*YOUR INSTRUCTIONS*. Could you write out every record below exactly, leaving out any pictures?

---- EXTRACTED MATERIAL

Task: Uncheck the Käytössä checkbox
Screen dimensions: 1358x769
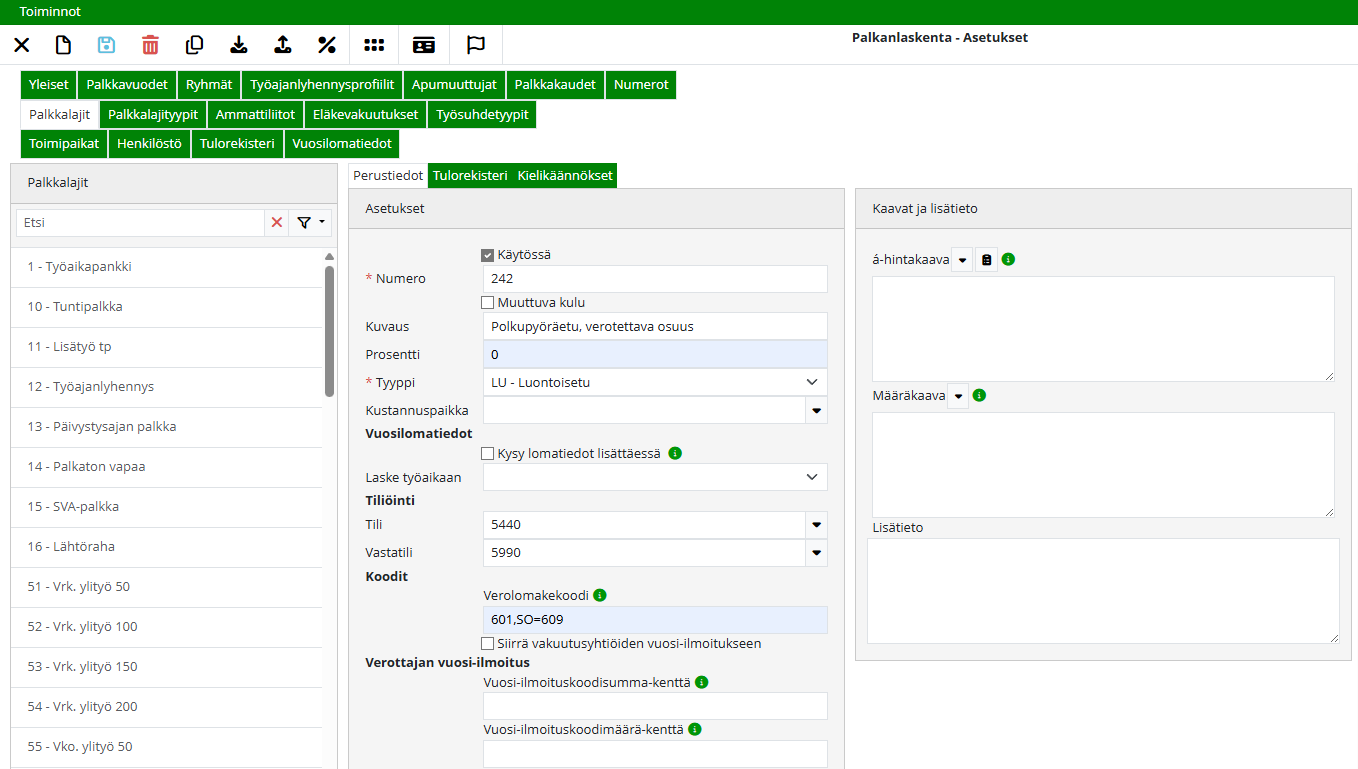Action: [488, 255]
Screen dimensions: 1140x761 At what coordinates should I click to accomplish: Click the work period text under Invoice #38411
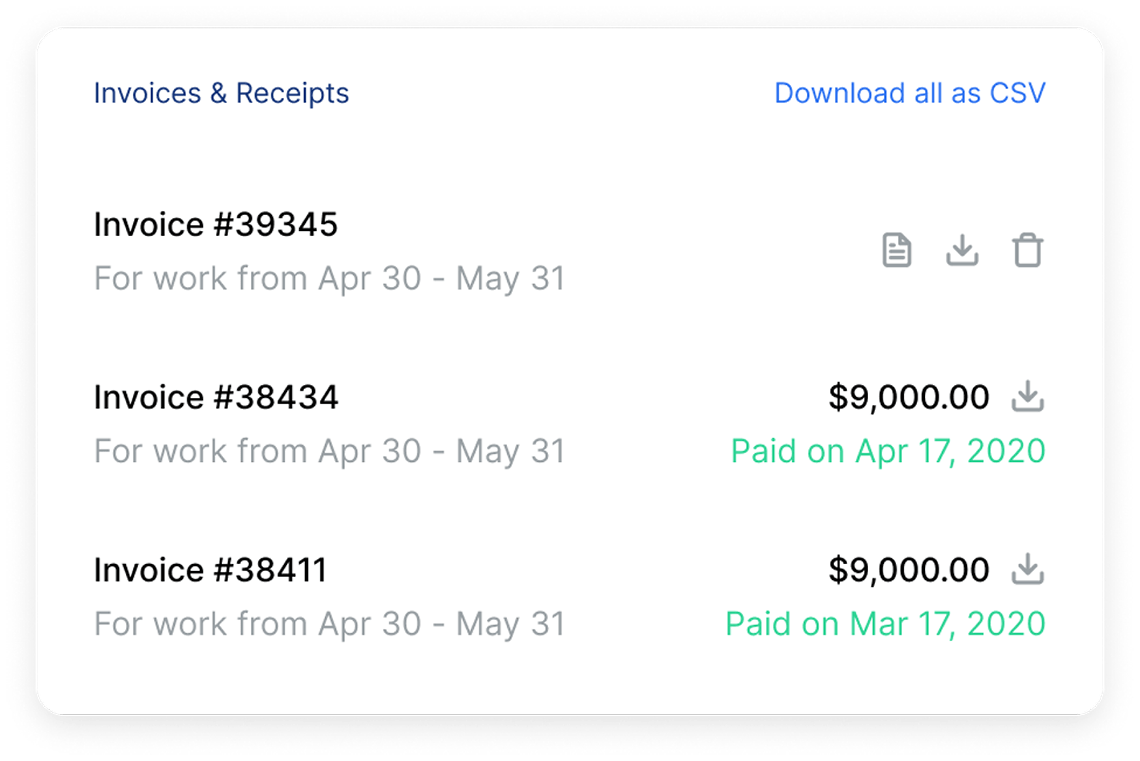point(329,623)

--------

*SOLUTION FOR THIS PROBLEM*.
Task: Uncheck the Käytössä checkbox
Screen dimensions: 1358x769
Action: [488, 255]
Screen dimensions: 1140x761 At what coordinates should I click to accomplish: Click the work period text under Invoice #38411
point(329,623)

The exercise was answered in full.